In a recent survey from the Harris Poll conducted by Cancer and Careers, 75% of cancer patients and survivors reported that working through treatment had helped them to cope — 68% said that support at work had a positive impact on their health. 

Bloomberg started offering cancer benefits in 2020 through MSK Direct, a program that expedites access to the highest-quality care by connecting employees and their family members directly with experts at MSK. MSK Direct is one of the nation’s largest employer cancer benefits programs, offered by more nearly 400 employers and unions. 

“It may seem like a small thing, but it’s not a small thing,” says Cooper. “It means that when an employee is diagnosed with cancer — or someone in their family is diagnosed — and they come to me, and say, ‘What do I do?,’ I can say, ‘Call this number, the MSK Direct line, and someone will be there to help you.’”  

How Working With Cancer Can Strengthen Leadership Skills

When you have cancer, says Jacobson, you have the opportunity to observe many different, deeply human reactions to fear — from trying to lean in and control cancer to cursing everything from the cosmos to their doctors. “When you see these reactions and behaviors play out around cancer, it gets much easier to recognize the same patterns in business.”

It’s affirmed her belief that good leadership always comes back to identifying who’s afraid of what and helping people to manage that uncertainty. “Mortality fear is fear with a big F, but there’s also fear with the little f — fear of meeting a quota or disappointing a client, all of these little factors and decisions that impact relationships and ultimately performance.”

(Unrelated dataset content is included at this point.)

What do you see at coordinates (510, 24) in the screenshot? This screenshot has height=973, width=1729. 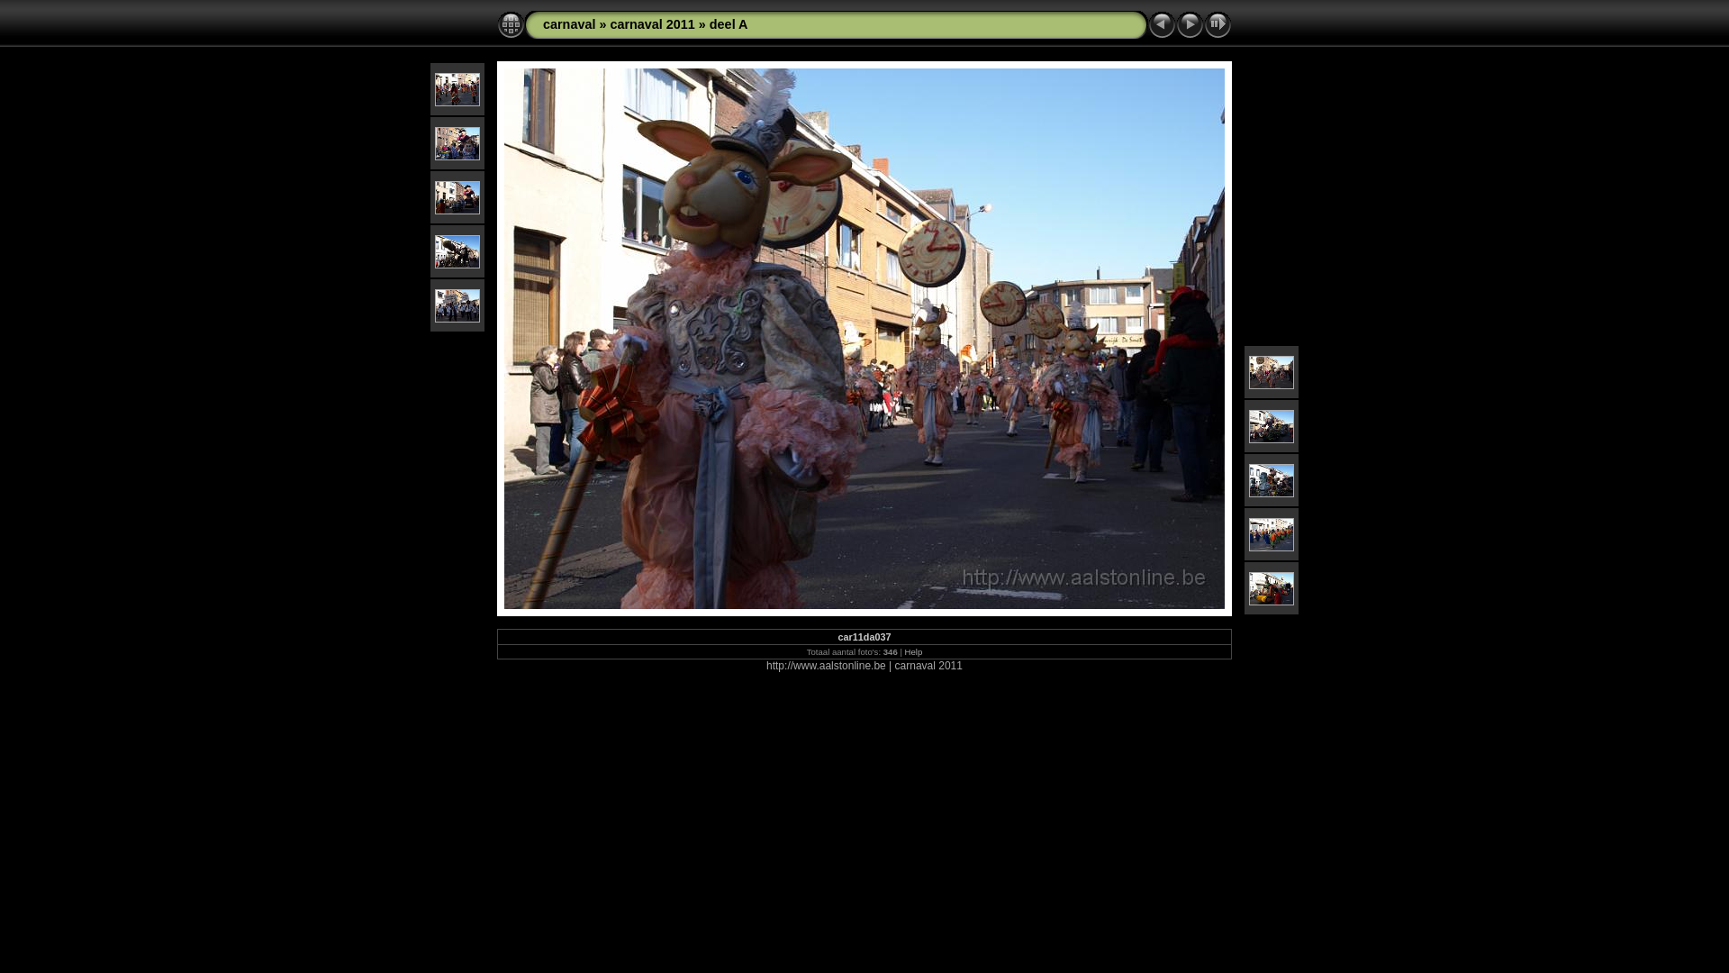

Deciding how much to disclose about a cancer diagnosis at work is deeply individual — it isn’t one tough decision but many, as audiences and circumstances change. For bosses, it can mean making counterintuitive leadership moves, such as sharing the personal, acknowledging fear, asking for help, and letting go through delegation. For Cooper and Jacobson, those professional adaptations, made under extraordinary personal pressure, have also led to greater success, not just for themselves but for the many people who look to them for guidance and inspiration.